Written exercise: Shift every coordinate in the answers by -41, and write out again the data from its start up to and including the line containing "Point to the total", with the requests kept in place.

Entries supplied:
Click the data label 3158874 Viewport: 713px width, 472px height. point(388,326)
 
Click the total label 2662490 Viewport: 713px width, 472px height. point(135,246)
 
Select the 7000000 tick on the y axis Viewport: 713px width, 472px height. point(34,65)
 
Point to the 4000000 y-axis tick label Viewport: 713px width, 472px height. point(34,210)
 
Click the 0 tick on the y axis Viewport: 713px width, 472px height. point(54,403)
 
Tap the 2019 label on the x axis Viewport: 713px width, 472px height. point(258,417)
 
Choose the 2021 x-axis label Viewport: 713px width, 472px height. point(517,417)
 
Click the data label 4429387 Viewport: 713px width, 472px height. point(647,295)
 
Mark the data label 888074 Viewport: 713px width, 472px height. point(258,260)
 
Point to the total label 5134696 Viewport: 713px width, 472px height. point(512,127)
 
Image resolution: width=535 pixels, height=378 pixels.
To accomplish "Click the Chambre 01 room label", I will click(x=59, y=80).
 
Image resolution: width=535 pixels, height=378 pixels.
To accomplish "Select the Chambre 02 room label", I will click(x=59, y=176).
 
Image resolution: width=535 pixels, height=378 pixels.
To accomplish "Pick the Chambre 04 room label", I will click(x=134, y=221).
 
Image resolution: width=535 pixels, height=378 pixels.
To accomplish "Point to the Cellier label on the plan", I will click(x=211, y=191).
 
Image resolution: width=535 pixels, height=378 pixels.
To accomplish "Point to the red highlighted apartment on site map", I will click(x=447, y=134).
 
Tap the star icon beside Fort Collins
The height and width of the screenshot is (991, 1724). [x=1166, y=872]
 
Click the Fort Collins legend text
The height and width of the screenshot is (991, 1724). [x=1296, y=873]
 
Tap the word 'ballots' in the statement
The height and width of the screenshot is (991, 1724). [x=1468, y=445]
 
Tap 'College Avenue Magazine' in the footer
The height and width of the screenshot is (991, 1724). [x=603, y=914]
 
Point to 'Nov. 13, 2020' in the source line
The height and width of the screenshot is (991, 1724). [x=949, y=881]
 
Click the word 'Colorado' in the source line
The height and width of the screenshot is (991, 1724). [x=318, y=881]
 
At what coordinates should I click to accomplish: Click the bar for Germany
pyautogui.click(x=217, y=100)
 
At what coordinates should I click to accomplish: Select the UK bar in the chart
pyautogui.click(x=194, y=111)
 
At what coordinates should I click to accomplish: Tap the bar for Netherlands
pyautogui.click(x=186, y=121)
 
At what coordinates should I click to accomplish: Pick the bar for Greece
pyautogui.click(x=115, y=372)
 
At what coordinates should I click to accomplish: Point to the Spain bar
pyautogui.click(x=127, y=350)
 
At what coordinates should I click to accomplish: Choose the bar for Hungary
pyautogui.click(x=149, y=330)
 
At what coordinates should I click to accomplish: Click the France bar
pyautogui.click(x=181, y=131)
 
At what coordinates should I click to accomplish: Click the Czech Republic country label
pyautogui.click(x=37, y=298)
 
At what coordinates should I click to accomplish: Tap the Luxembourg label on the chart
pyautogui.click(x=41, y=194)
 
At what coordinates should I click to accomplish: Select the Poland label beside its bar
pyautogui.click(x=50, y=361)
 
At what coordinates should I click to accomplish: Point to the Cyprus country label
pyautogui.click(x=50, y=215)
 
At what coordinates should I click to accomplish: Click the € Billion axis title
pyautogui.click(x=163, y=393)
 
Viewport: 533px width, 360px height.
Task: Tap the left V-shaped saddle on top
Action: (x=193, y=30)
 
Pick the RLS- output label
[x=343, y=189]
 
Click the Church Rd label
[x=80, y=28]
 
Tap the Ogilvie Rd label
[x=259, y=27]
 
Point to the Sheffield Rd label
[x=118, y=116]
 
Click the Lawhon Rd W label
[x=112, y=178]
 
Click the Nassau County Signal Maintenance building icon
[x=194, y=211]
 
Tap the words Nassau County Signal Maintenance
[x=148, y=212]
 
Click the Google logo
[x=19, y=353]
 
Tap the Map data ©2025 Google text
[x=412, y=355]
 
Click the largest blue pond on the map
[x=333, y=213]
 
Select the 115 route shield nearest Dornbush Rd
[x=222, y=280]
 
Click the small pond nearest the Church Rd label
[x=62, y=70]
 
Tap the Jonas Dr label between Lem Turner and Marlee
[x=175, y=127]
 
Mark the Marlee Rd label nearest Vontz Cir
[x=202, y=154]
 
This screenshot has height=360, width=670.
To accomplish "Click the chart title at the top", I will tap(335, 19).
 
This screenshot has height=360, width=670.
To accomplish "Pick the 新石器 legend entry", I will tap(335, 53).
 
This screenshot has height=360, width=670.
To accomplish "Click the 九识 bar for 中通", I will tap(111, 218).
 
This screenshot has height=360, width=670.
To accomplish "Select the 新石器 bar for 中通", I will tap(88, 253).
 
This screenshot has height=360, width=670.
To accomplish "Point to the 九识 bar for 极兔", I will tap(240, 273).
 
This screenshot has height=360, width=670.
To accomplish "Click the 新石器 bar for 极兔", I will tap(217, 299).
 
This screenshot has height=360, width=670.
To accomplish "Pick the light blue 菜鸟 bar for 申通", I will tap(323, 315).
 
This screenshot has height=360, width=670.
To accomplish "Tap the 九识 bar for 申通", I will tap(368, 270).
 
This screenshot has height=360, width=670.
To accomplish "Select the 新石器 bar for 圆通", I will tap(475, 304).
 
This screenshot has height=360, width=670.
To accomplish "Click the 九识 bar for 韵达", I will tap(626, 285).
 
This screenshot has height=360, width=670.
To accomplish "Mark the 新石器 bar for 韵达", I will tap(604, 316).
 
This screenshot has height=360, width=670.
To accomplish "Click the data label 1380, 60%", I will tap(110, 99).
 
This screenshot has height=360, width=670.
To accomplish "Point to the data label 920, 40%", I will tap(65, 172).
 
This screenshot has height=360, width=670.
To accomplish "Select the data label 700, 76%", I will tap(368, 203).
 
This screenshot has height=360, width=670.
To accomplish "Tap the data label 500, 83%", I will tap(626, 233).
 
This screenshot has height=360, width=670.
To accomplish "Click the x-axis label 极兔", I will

The solution:
Click the data label 3158874 Viewport: 713px width, 472px height. point(347,285)
 
Click the total label 2662490 Viewport: 713px width, 472px height. point(94,205)
 
Select the 7000000 tick on the y axis Viewport: 713px width, 472px height. point(-7,24)
 
Point to the 4000000 y-axis tick label Viewport: 713px width, 472px height. point(-7,169)
 
Click the 0 tick on the y axis Viewport: 713px width, 472px height. point(13,362)
 
Tap the 2019 label on the x axis Viewport: 713px width, 472px height. point(217,376)
 
Choose the 2021 x-axis label Viewport: 713px width, 472px height. point(476,376)
 
Click the data label 4429387 Viewport: 713px width, 472px height. point(606,254)
 
Mark the data label 888074 Viewport: 713px width, 472px height. point(217,219)
 
Point to the total label 5134696 Viewport: 713px width, 472px height. point(471,86)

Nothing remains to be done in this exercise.